Figure 3 then depicts how the user can ask for help by pronouncing the word “Help”. ConWeb opens a pop-up window with four options: the first three concern navigation shortcuts. The last one, triggerable by the key “0”, allows the users to configure their preferences again.

Figure 3
figure 3

An example of dialogue between the user (U) and the ConWeb platform (P). By uttering the word “Aiuto” (“Help” in English), the user accesses the support section. For clarity, the original Italian dialogue is translated into English. It represents an example of dialogue between the user and the ConWeb conversational agent. On the left, there are two Web pages with the visual augmentation mechanisms in action. On the right, the reader can find the corresponding dialogue that guides the interaction with the web pages.

Implementation

To validate the identified multimodal patterns, we developed a prototype that extended the logic for conversational Web browsing already implemented in ConWeb. According to this logic, the provision of conversations is based on a page model, the Conversation-oriented Navigation Tree (CNT)8, that indexes the content segments and the navigational structures available in a given web page and augments them with annotations that help build the dialog system supporting web browsing. In particular, for each accessed web page, ConWeb builds a CNT representing the hierarchical nesting of the different page elements, the conversation nodes. Each node specifies attributes and descriptions extracted from the web page, which can help render the node content through conversation. This page model showed to be still valid for the new multimodal paradigm; however, the new patterns required extensions that we illustrate in the following.

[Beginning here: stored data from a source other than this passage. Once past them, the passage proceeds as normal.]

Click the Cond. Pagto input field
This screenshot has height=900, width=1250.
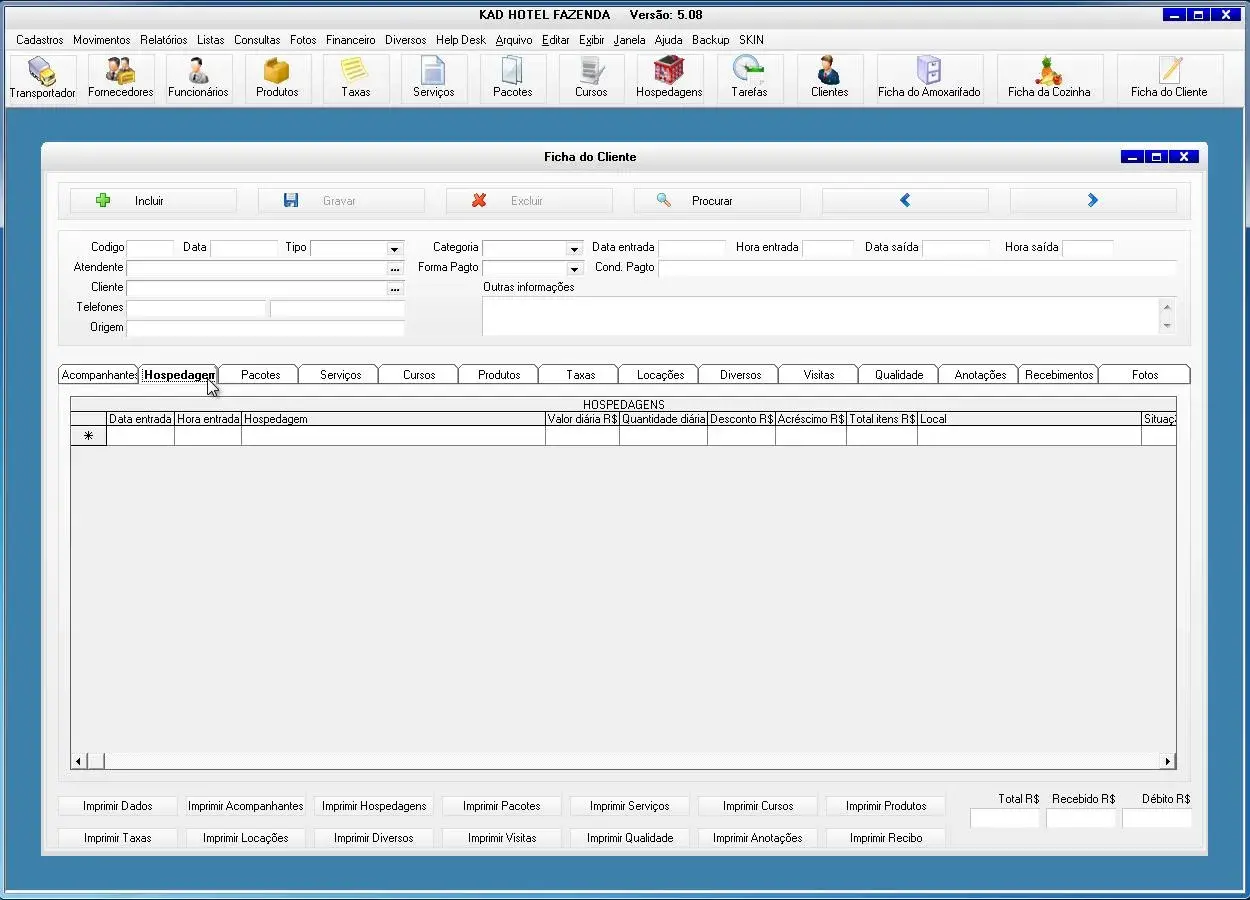point(916,268)
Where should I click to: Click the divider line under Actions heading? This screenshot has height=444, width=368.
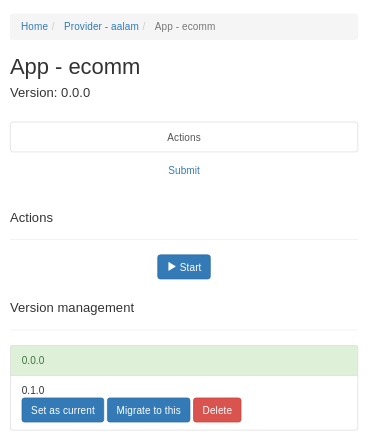click(x=184, y=239)
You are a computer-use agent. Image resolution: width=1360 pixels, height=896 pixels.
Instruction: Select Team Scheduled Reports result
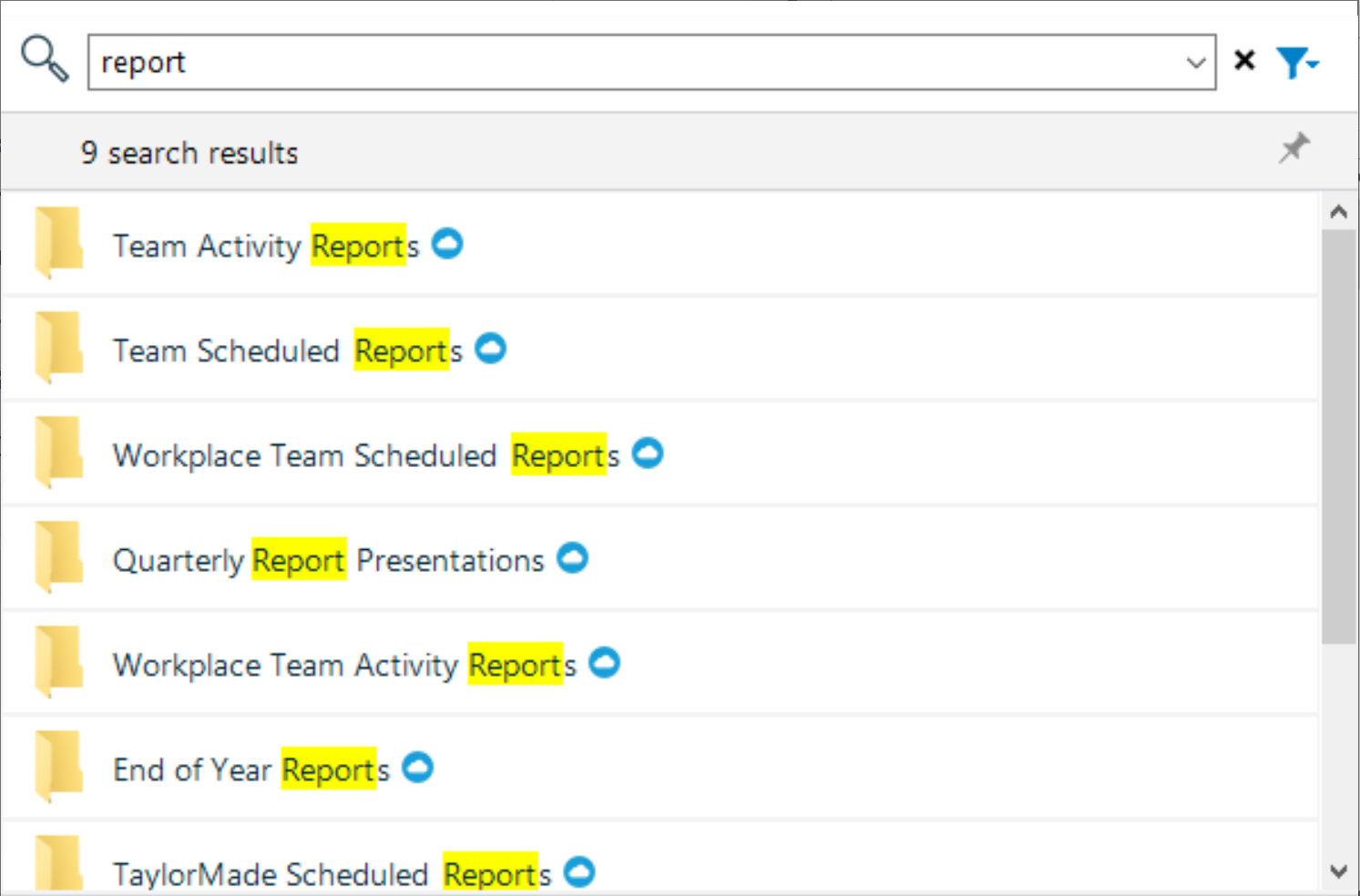pyautogui.click(x=287, y=351)
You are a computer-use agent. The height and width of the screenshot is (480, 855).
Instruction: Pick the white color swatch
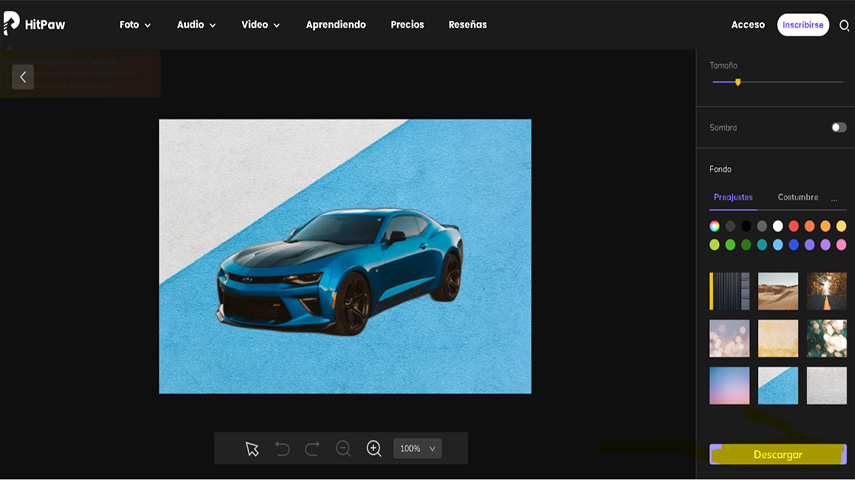[x=778, y=226]
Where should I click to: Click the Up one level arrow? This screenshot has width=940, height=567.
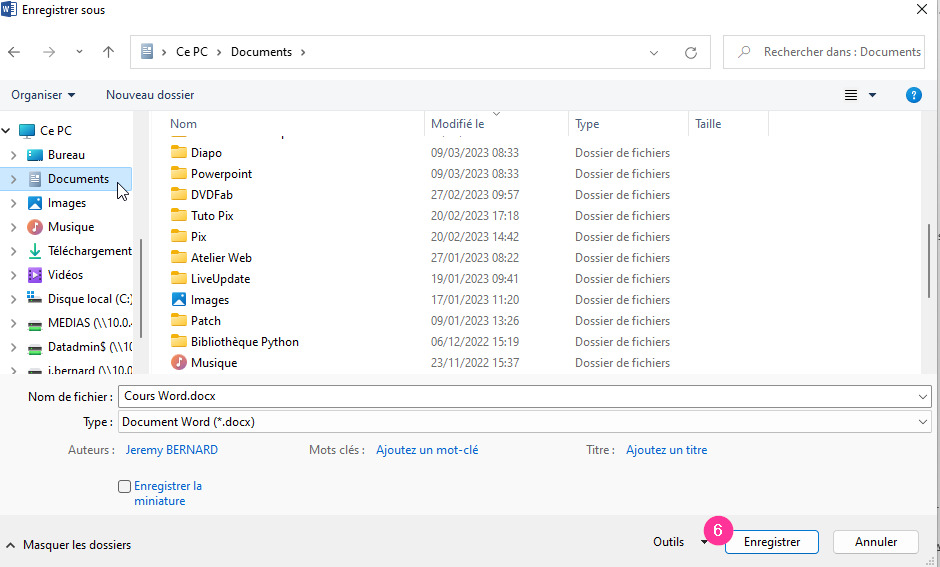tap(108, 52)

Server-side web augmentation

Web page augmentation is enabled by a set of automatically generated annotations that enrich the page HTML and are used within the browser to pre-process the page and build the CNT. ConWeb server-side components process the HTML code of the requested page, and in particular its Document Object Model (DOM), and extend it with the annotations. For example, for each tag <p> denoting textual paragraphs, the ConWeb adds the following annotations:

  • description: it includes the content that the CA presents when the navigation status reaches that element (e.g.: “I can tell you about” plus a summary of the content of the element it refers to).

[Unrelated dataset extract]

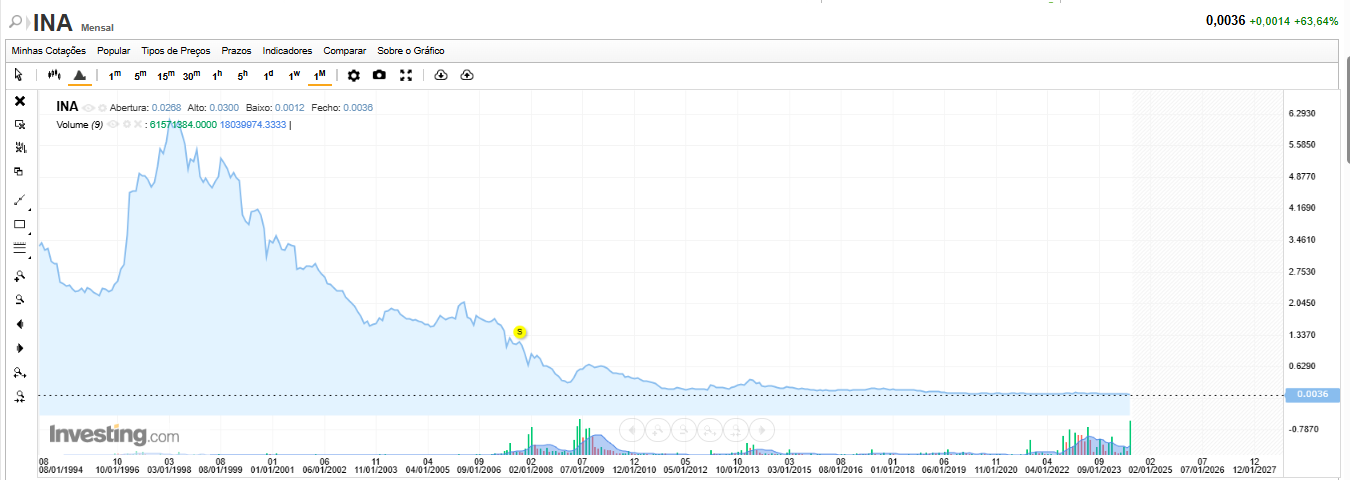
Task: Open the Tipos de Preços dropdown
Action: coord(176,50)
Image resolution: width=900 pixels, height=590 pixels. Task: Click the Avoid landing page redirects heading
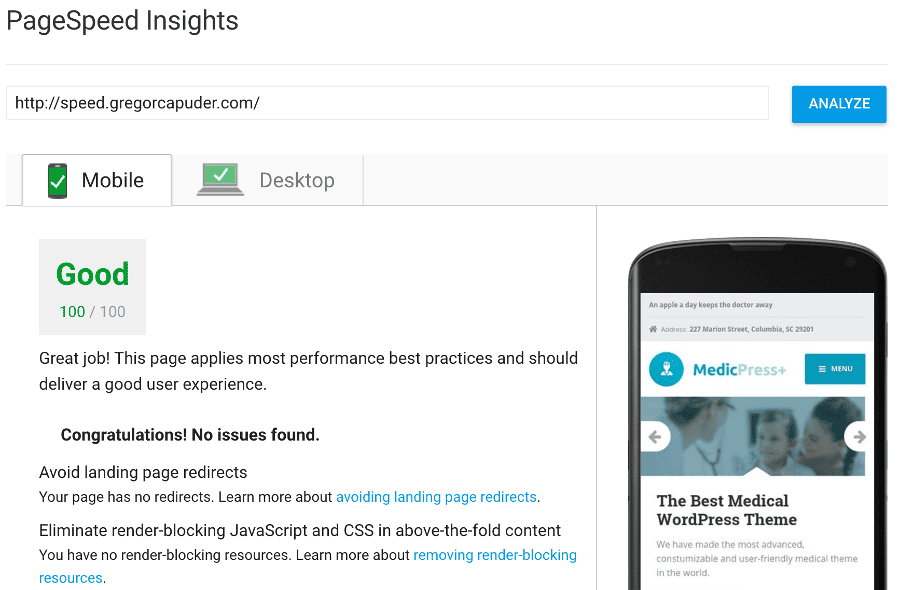tap(143, 472)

  • keys: it contains the keywords associated with that element. These are representative words extracted from the element content, which are used to match the entities extracted from the user request in the case of natural-language conversation.

Each element with these attributes will correspond to a node in the CNT built on the client side. It is worth noting that if the interaction mode selected by the user requires visual augmentation, the automatic annotation introduces additional elements needed to change the visual appearance of the page, e.g., adding borders for delimiting menus or paragraphs—which is why the process is performed server-side on a copy of the page.

Client-side web augmentation

The client-side component of the extended ConWeb is in charge of building the CNT. It then manages and serves the content presentation based on the browsing modality chosen by the user. The customization of the content presentation is enabled by policies that refer to notable browsing states:

Table 4 Navigation policy’s features.
  • Navigation Policy. A Navigation Policy is applied every time the user reaches a new page or page element. Starting from a default behavior, that is to present the possible navigation options automatically and only by voice, various features (described in Table 4) can be added depending on the active presentation modality.

  • Help Policy. It is applied when the user requests help. The possible options are then presented through the helper popup, that shows (visually) and provides an audio description (vocally) of a visual pop-up with all the available help options (see Fig. 3), or the silent help, where the help options are only visually presented.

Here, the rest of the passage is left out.